(Stored items)
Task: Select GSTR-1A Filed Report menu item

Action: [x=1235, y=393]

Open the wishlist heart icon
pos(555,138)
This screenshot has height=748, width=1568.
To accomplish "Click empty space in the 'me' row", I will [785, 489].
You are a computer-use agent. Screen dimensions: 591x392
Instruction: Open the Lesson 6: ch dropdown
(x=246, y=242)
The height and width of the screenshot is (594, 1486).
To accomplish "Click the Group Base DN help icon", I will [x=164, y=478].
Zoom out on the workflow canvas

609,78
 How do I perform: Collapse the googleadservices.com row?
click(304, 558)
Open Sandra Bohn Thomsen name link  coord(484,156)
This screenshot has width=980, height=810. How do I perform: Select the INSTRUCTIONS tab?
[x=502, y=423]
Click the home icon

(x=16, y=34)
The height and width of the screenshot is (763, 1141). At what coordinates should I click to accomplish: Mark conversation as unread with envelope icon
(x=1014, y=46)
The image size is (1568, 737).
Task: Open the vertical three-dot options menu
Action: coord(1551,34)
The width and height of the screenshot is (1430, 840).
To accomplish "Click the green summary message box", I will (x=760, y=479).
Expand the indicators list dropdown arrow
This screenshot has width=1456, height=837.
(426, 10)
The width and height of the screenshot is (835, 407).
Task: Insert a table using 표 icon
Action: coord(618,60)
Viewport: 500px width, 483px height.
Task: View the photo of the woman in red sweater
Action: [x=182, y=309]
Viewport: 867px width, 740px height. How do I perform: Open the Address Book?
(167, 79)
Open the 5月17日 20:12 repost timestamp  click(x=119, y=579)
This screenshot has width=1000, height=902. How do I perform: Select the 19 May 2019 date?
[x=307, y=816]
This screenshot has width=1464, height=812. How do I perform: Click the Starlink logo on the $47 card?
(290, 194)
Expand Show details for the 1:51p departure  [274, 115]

▶ WORK ITEM: In the entries above, which lines hold the word "will"? Copy them out.

▶ FINISHED EXERCISE:
To accomplish "Click empty space in the 'me' row", I will [785, 489].
To accomplish "Click the Group Base DN help icon", I will [x=164, y=478].
To accomplish "Click the green summary message box", I will (x=760, y=479).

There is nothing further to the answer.